The aircraft made its public debut for the Thompson Trophy Races held at the Curtiss-Reynolds airport (later Naval Air Station Glenview and now a shopping center) south of Chicago, Illinois. Captain Page in the XF6C-6 was the only military entrant in the field of seven. The XF6C-6 was larger than the other Thompson Trophy racers, but it was also more powerful.
Page was the first airborne, followed by the other racers at 10 second intervals. By the time the last racer took off, Page had almost completed his first lap of the five mile (8 km) circuit. The XF6C-6 was obviously much faster than the other racers; the only question was whether or not it would last the 20 laps.
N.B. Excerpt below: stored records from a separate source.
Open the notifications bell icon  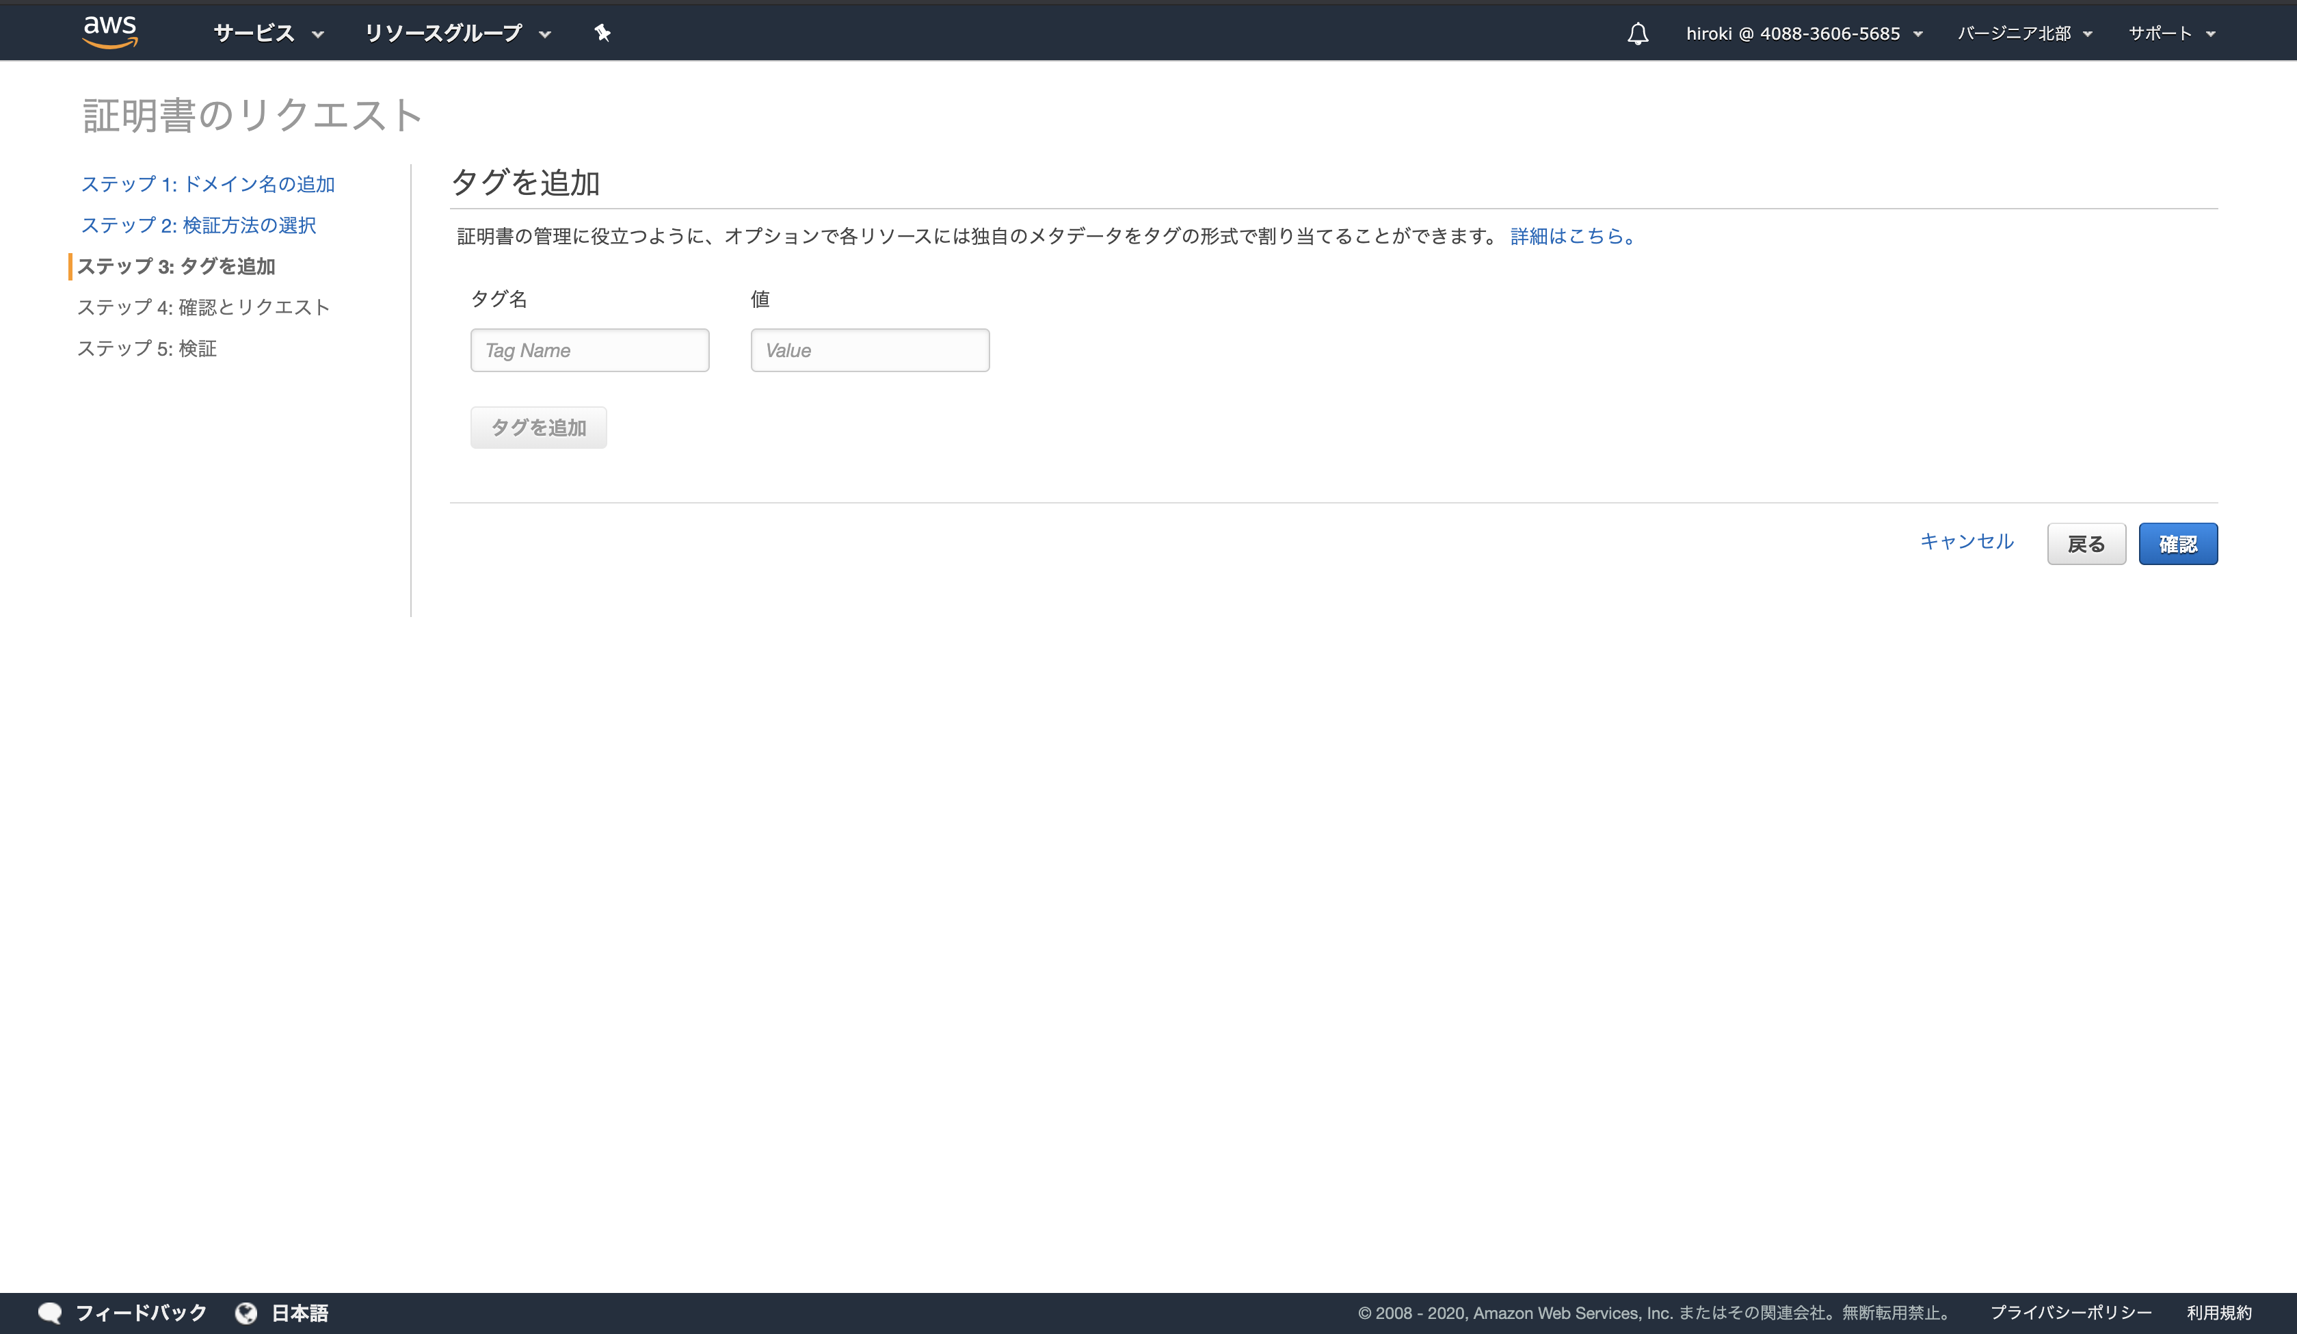pos(1637,34)
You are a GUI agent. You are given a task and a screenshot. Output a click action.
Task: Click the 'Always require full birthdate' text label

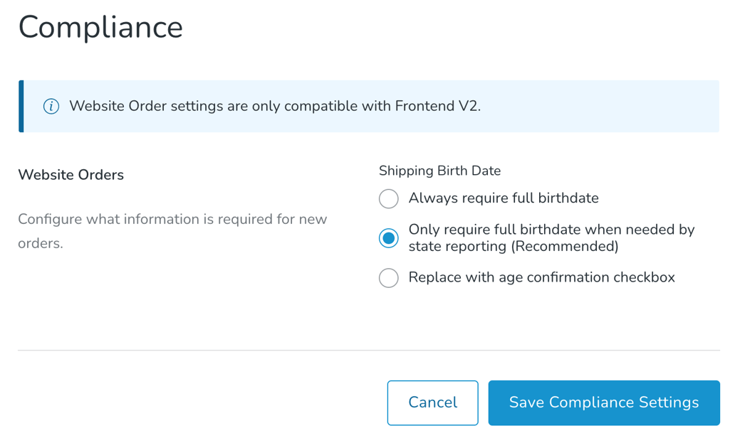(502, 198)
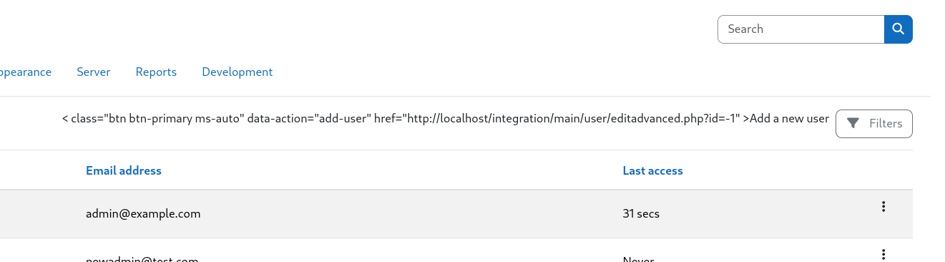Click the Add a new user text
The height and width of the screenshot is (262, 945).
pyautogui.click(x=789, y=119)
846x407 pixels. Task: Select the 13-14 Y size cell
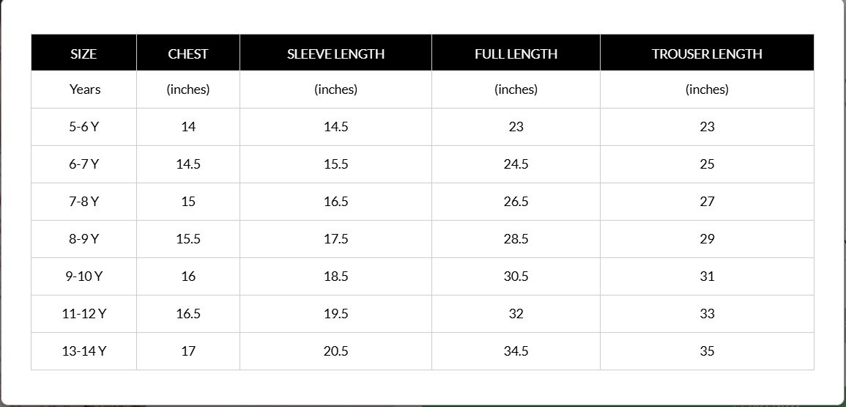84,351
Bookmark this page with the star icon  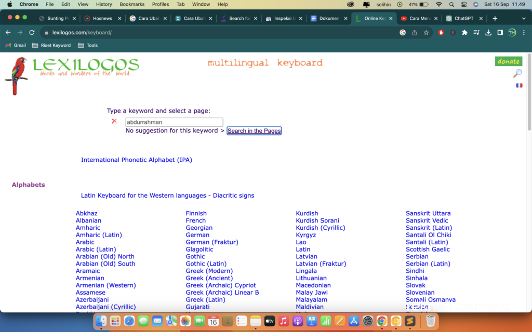tap(426, 33)
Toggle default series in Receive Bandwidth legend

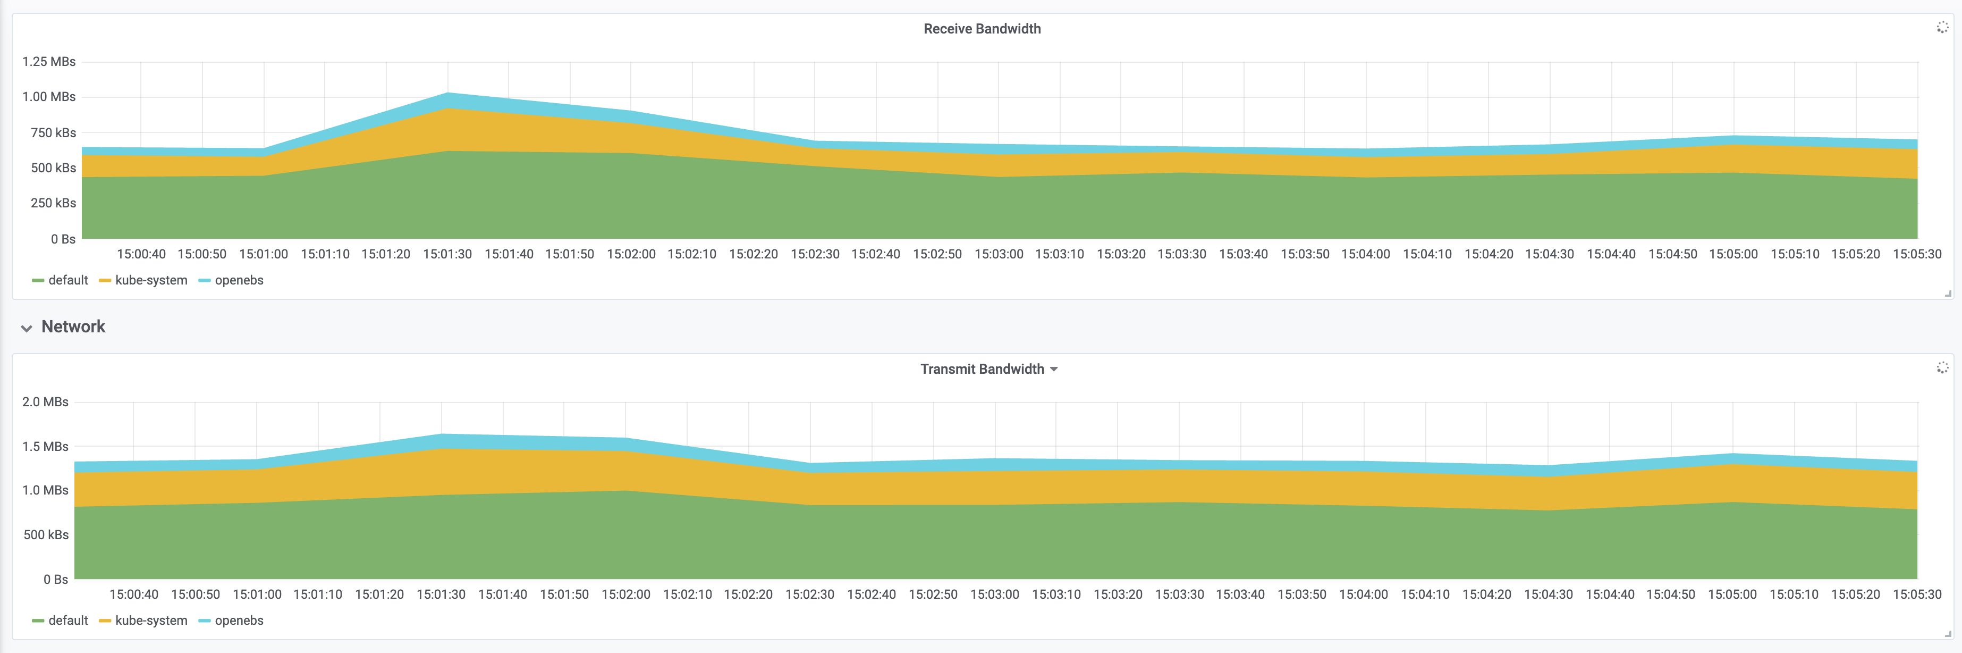[x=68, y=280]
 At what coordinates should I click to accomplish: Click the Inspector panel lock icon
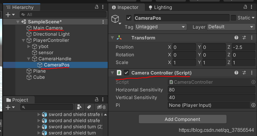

By the third lap, Page began lapping the slower aircraft. Page turned lap after lap at well over 200 mph (322 km/h), and the XF6C-6 went on to lap the entire field.
On the 17th lap, Page went high and turned inside the course as he neared the home pylon. The XF6C-6 never straightened from the turn; it smashed into the ground as the 75,000 spectators looked on. Page survived the crash and was taken to a hospital where he died from his injuries later that night. Fellow race pilot Jimmy Haizlip, who had just been lapped by Page, noted the XF6C-6’s propeller was barely turning before the ground impact. In addition, the ignition switch was found in the “Off” position. It is believed that Page had been slowly overcome by carbon monoxide fumes from the exhaust that built up in the tight cockpit. Although too late, he realized the situation and shut off the engine in an attempt to get fresh air. He then turned inside the course to seek a safe landing but became incapacitated and crashed. Unfortunately, carbon monoxide poisoning was a fairly common occurrence in early aviation, and Page was one of many aviators who succumbed to exhaust fumes in the cockpit.
The XF6C-6 had turned each lap between 207 and 219 mph (333 and 352 km/h) before the crash (some sources state the average speed was 219 mph / 352 km/h). Speed Holman in the Laid Solution went on to win the race at 201.91 mph (324.94 km/h). With the death of Captain Page, American military aircraft were no longer entered in air races until after World War II. Even then, civilian and military racers participated separately (primarily because of the military’s switch to jet aircraft).